Some examples of Regenerative Capitalism are Terra Genesis, CyclEffect, many forms of permaculture, Alternare in Mexico, Savory Institute, the Blue Economy by Gunter Pauli, Ejido Verde, Thimble Island Ocean Farm, some forms of circular economy, some forms of Green infrastructure and Vertical forests by Stefano Boeri.
“Nature is a totally efficient, self-regenerating system. IF we discover the laws that govern this system and live synergistically within them, humankind will be a success.” — Buckminster Fuller
To learn more about this exciting new frontier for investments we recommend reading Regenerative Capitalism by John Fullerton, Doughnut Economics by Kate Raworth, watching the beautiful documentary: Demain. Reading The Gardens of Democracy where we can learn to evolve from a machine-brain to a garden-brain, among other very needed mental hacks to achieve a degree of consciousness that allows for regenerative thinking and acting.
In conclusion this spectrum takes a holistic view of whole value rather than just shades of financial returns. This journey is the process of how the venom can turn into the antidote: how human business can be positioned as the antagonist and how we can all turn it into the actual solution to the world’s problems. As Adam Kahune states: If you are not part of the problem, then you cannot be part of the solution you can only be part of the solution if you are part of the problem.
At the end of the Impact Investing class I challenged the classroom full of private investors and asked them what type of investor they wanted to be?
- the SMART investor that invests in future trends?
- the INTELLIGENT investor that invests for impact?
- the WISE investor that invests to transform systems through Regenerative principles?
- We explain during our class about shifting mental models as a needed step for change (very consistent with the philosophy that if we want to change the world we need to start by changing our mindsets.)
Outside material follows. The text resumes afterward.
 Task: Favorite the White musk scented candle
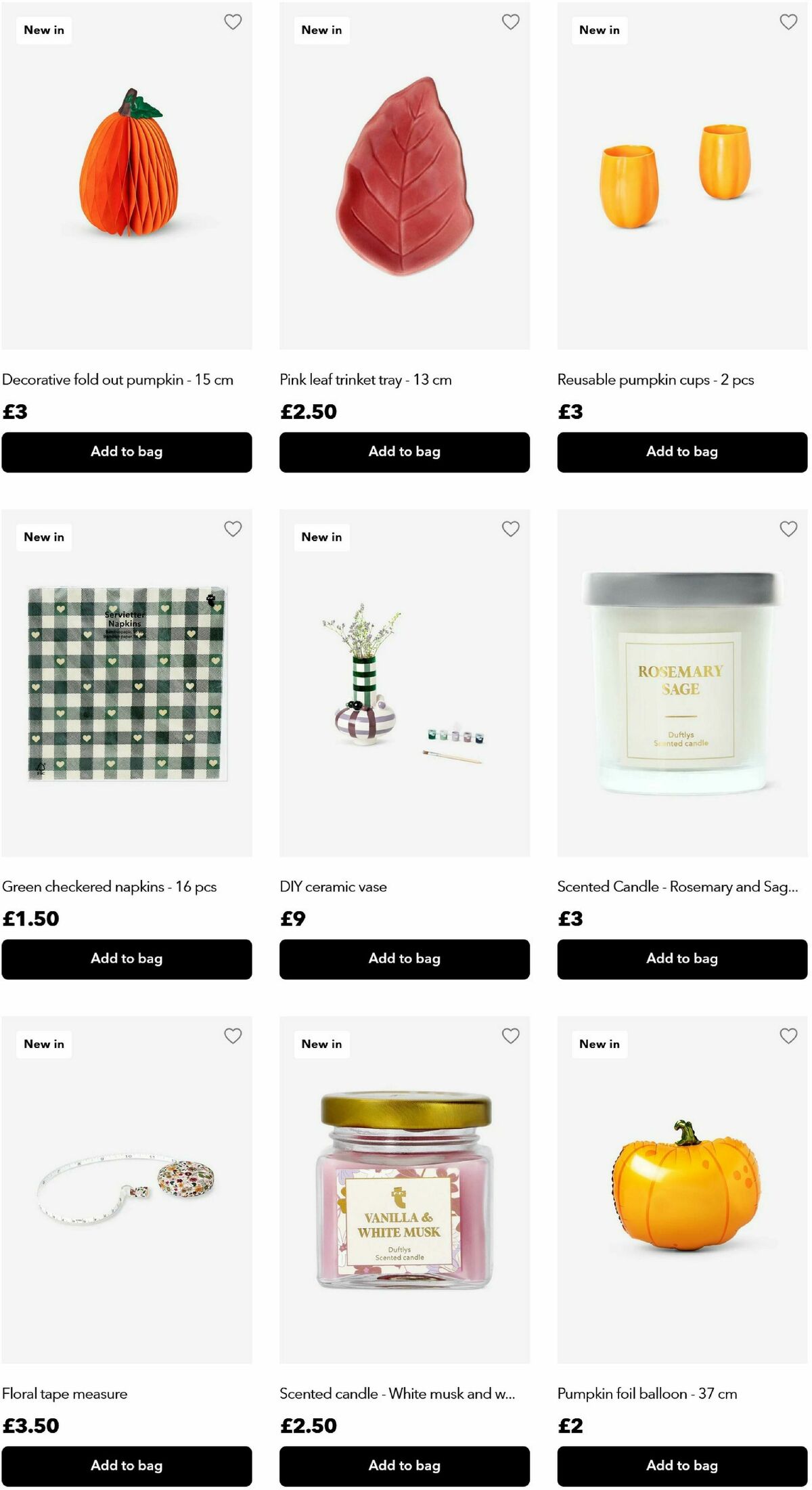click(x=511, y=1036)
- The Smart person knows how to take advantages of opportunities, usually from an ego-centric point of view; Intelligence is measured by the ability of solving problems, so we assume problem solvers are intelligent and think longer term than plain smart people. The wise person is enlightened by a higher degree of consciousness and by an eco-centric point of view that allows to see beyond themselves and beyond shortermistic constraints. They can see the system and act accordingly.